I’m trying to import the package into our 7.0.1 Orchestrator, but the operation seems to partially fail (for components that should reside under com.vmware.library.vc… ) showing this https://snag.gy/xqmtYZ.jpg
I’m sorry for my lack of proper terminology, but I’m just starting my journey in Automation/Orchestrator.
Best regards and thanks in advance
Let me test in my 7.0.1 instance and see if I can resolve for you! Stay tuned
Hi Gary,
Great post. I was wondering if was a way to add a hard disk to an existing virtual machine and select a storage reservation policy when doing the request. We don’t store our secondary disk with the OS disk in our platform, and also some datastores are replicated and other aren’t, there is a storage reservation policy applied to each option.

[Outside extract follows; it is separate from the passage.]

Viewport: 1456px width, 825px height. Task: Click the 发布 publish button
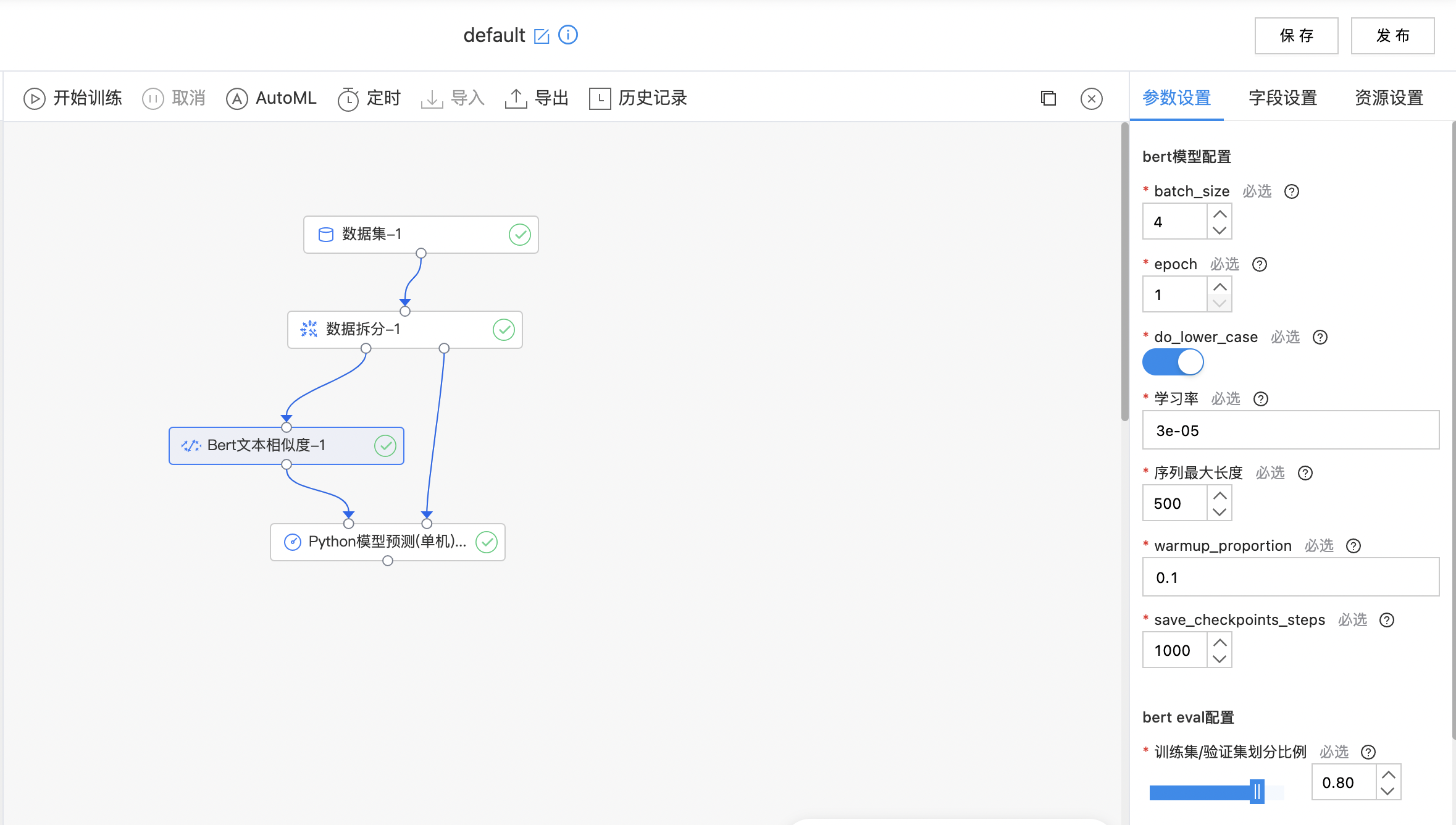(x=1392, y=36)
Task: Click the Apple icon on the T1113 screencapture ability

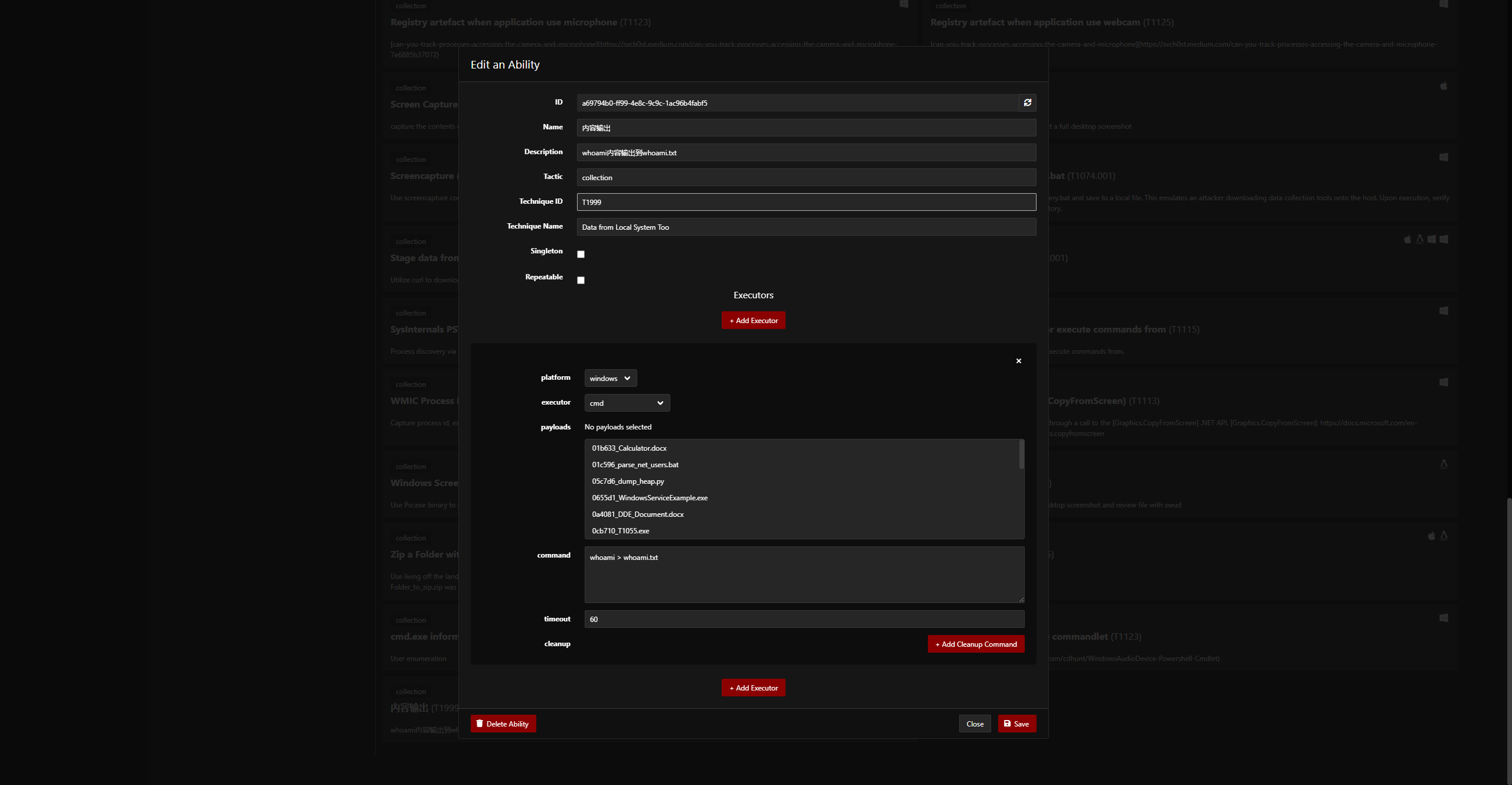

I’d like a user to be able to request a new VM and select the required policy. Just struggling to figure out how to expose the available policies.
Any help greatly appreciated. Big fan of your site.
Regards
Dean
Dean,
You may want to check in 7.2, I haven’t had any chance to look at it but as of 7.1 and before there’s no real way to access the storage reservation policy because of it not being an exposed API. I think you might be able to do it in the same manner I did the custom request https://extendingclouds.com/vrealize-automation-7-custom-request-form-using-xaas/ basically altering the request but checking and altering the json string but it’s not a great method to accomplish what you’re looking for.
Gary as always thanks for the reply, I appreciate you going out of your way to help us out. We did manage to get this working, but its definitely an inefficient way to do it.
Have a great day.
Hi Team,
Getting below error on action. any clue.
Failed to convert external resource VM Name. Script action com.vmware.vcac.asd.mappings/mapToVCVM failed.
Thanks
Parag
What versions of VRA and VCenter are you running? The error is basically saying that it can’t map the vCAC VM to a vCenter VM object.
Hi How to give drive letter and Disk Lable
Author
I never figured out how to over ride the drive label
After deploying this solution we faced one issuetthat if we are adding more than 3 disk its give error “NO CONTROLLER FOUND”
kindly edit the workflow to add a disk in same scsi controller if that is exceed then only it should go for other controller
Author
Sorry I don’t have access to the software any longer to update these samples. You should be able to do a scsi lookup tho and automatically select a new one for more disks.